Now all I can do is replay all the nasty parts in my brain. Mind movies are on full tilt. Crying my brains out. Want to kill OM. Angry hurt. All this over nothing big. But I cant help it. Hurts so fucking much. Maybe it's my ADHD ruling my brain, but I cant stop the obsession.
Hang in there. Obsession is normal. My only advice is to try to anticipate possible triggers in the future and speak up for yourself. Something like, "you know what... I'm not sure if you realize this is our only night together this week, but since it is, I really need you to choose me over your coworkers tonight."
And in the meantime - tell her what you're feeling. It's not her fault - you did say SHE could pick, but tell her it hurt you that she picked coworkers over you. One of the things my husband often told me when *I* was the WS was that I never gave him the chance to help me feel better. Give her a chance, tell her your needs, and hopefully she'll step up to the plate.
I will never stop trying... because when you find 'the one' you never give up. (Cal Weaver)
I got hit by a really big trigger about a week ago and 7 days down the line and I am STILL reeling from it. Twice this week I have lay on my bed and cried my eyes out and I hadn't done that for at least 6 - 8 weeks. Mind movies are back in full force too. Come on! I'm more than 8 months out! What's wrong with me??
I guess we are just normal... I have read others on here saying that they were still deeply triggered and hurt and upset a year out... I think it goes with the territory unfortunately.
Hang in there! Know you are not alone.
There's something that goes along with being a BS where you want your WS to be a total mind reader.
You need to tell your WS what you need to R.
I figured she know better
Gently, hon, but this is P/A behavior. You should have told her you would be hurt by this if she did it. Then, if she went anyway, it's all on her.
R is hard work. She may not be up to it in the long run, but you need to assert your requiements; she can't read your mind.

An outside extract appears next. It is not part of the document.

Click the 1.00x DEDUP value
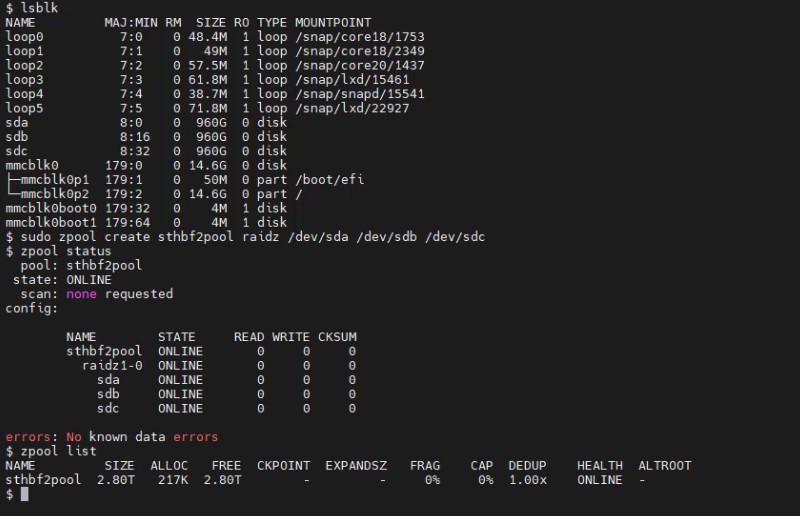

Me: FBS (no longer betrayed nor a spouse)-62
D-day: 2007 (two years before finding SI)
S: 6/2010; D: 3/2011
She may actually think it is all okay to go out...think nothing of it really. As a BS this is not possible...but I have come to realize by projecting myself onto my wife I make very wrong assumptions...which lead to very wrong decisions.
I am new at this. Hope this helps.
We have to get away from thinking about SHOULDS and deal honestly and openly wiht the realities of our unique situations.
God be with us all.
We are in R.
What you're going through is perfectly normal. It sounds as though your WW may not be on the same page as you with respect to appropriate behaviors that are helpful for R.
However, I also believe that you should be very explicit with her instead of implying that she should pick you. That is, if you don't feel comfortable with her going out drinking, I would recommend explicitly stating that, and tell her that you feel uncomfortable with her doing that at this point in R (which I'm guessing is still relatively new, especially if her 'going out' was a part of her A). If she doesn't respect your concerns, then that says a lot about her commitment to R.
My WW and I like to go out whenever we can. However, the difference now is that we try to go out together, whenever possible. If not, I may go with a couple friends to a familiar bar or something, or she'll go with a familiar friend to a bar for drinks. However, our primary goal when going out is to try to go out together, which is usually the case 90% of the time we're going out.
Going out can be a great time, and help ease tensions, feelings, etc., so I don't ever recommend against it. However, I think it can be done in a way that is supportive and 'safe' for both people.
In short, next time you feel uncomfortable with your WW going out with coworkers, I would express this. However, I would express it WAY prior to the fact (like, say, tomorrow?) so that it doesn't seem as though you are reacting to her decision to go out, and instead, and bringing up a real concern of yours. That way, she has time to think about it and process what you're expressing, and not while she is, say, putting on her make-up to go out in an hour or two, if that makes sense?
Best of luck!
I'm not happy where we are. I feel like I'm back in month one. Lost I've the pain of disbelief. Questioning everything all over again. that there is no way this is real. Wishing that I would just wake up from the nightmare.
I feel so alone. I still can't believe this has happened.